クロード・レジ「神の霧」上映会へ
6月30日まで行われている静岡県舞台芸術センター(SPAC)主催「ふじのくに⇄世界演劇祭2013」。国内外から8演目が集う、夏の恒例イベントです。
最大の目玉は、フランスの演出家クロード・レジさんが約30年ぶりに手掛ける「室内」。15日から23日にかけて全4公演行われますが、残念ながら入場券は完売とのこと。仕方がないので(?)、彼の表現の一端を知るべく、彼が演出した舞台を映像に収めた「神の霧」の上映会に行ってきました。

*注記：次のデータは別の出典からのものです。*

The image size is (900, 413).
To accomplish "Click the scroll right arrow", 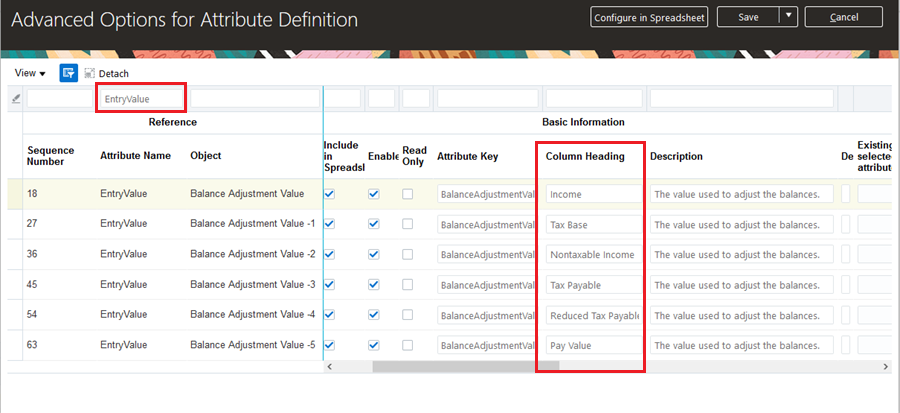I will point(885,367).
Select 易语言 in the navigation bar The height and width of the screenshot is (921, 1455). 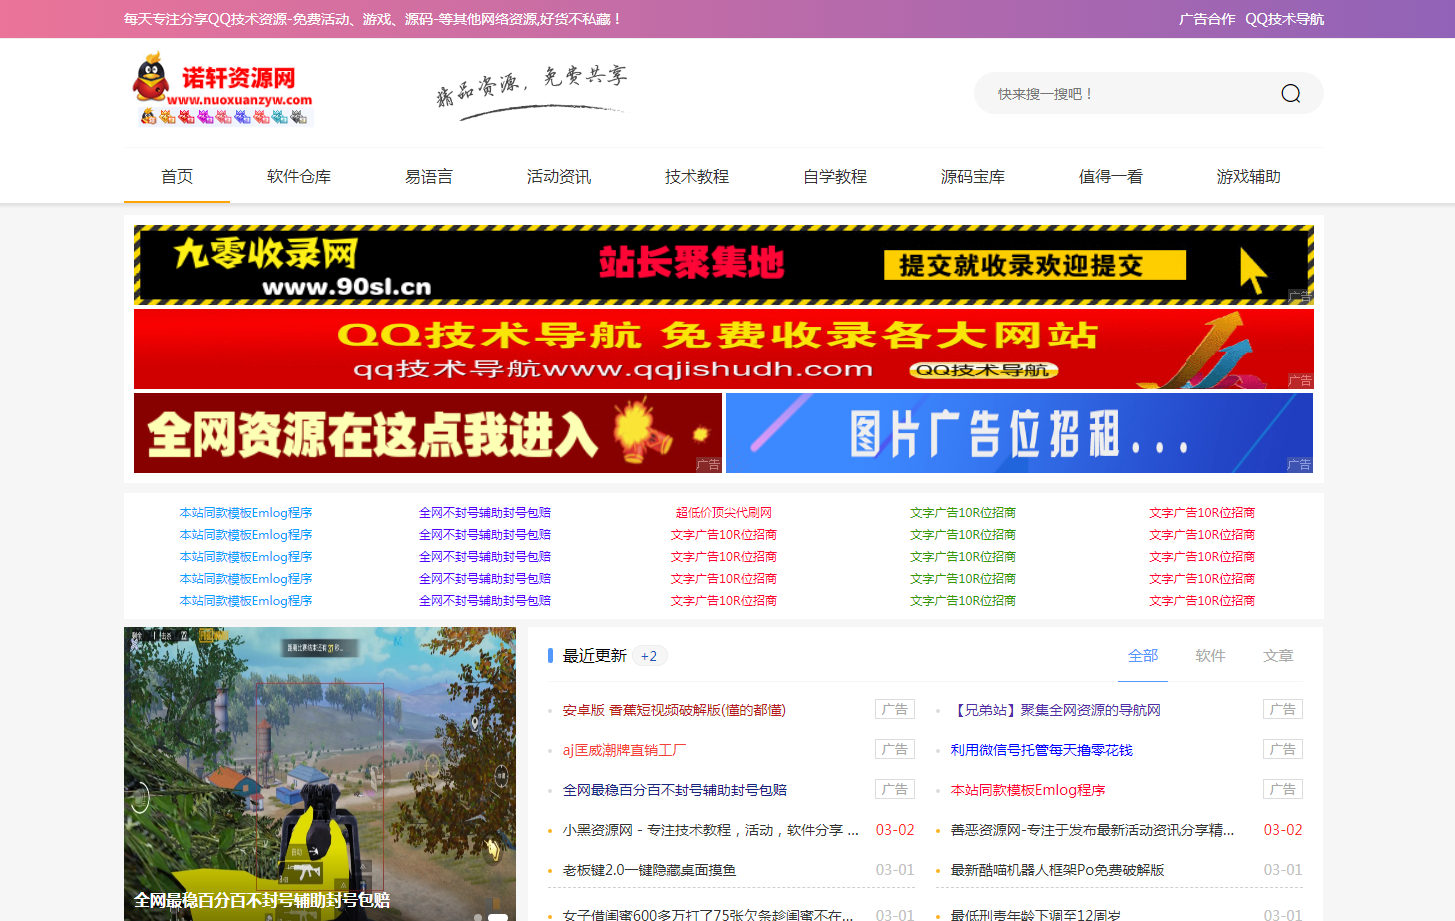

(写真)森林や茶畑の間を抜けて会場まで歩くことも楽しみの一つ=静岡市駿河区の舞台芸術公園
会場は稽古場棟「BOXシアター」。9日の公演はほぼ満席でした。原作はフランスの詩人タリエイ・ヴェースオースの連作「鳥」。全編にわたって出演俳優のロラン・カザナーヴの独白が続きます。極端に照明を抑えた薄暗い舞台を写した映像には英語の字幕。観客は、極端にそぎおとされた素材からイメージをふくらませるのです。
余計な装飾がない分、言葉と登場人物の表情に意識が集中する、という仕掛け。漆黒の闇から薄暮に近い薄暗さまで、背景の「黒」の多様さも見どころの一つだと感じました。
個人的にはイギリスの映画監督デレク・ジャーマンの1993年作品「ブルー」を想起しました。穏やかな黒、激しい黒。同じ色にさまざまな感情の抑揚を込めた「神の霧」は、決して親しみやすくはないけれど、鑑賞後に長い余韻がある作品です。
15、16日にも上映があります。「室内」の入場券が手に入らなかった方も、足を運んでみてはいかがでしょうか。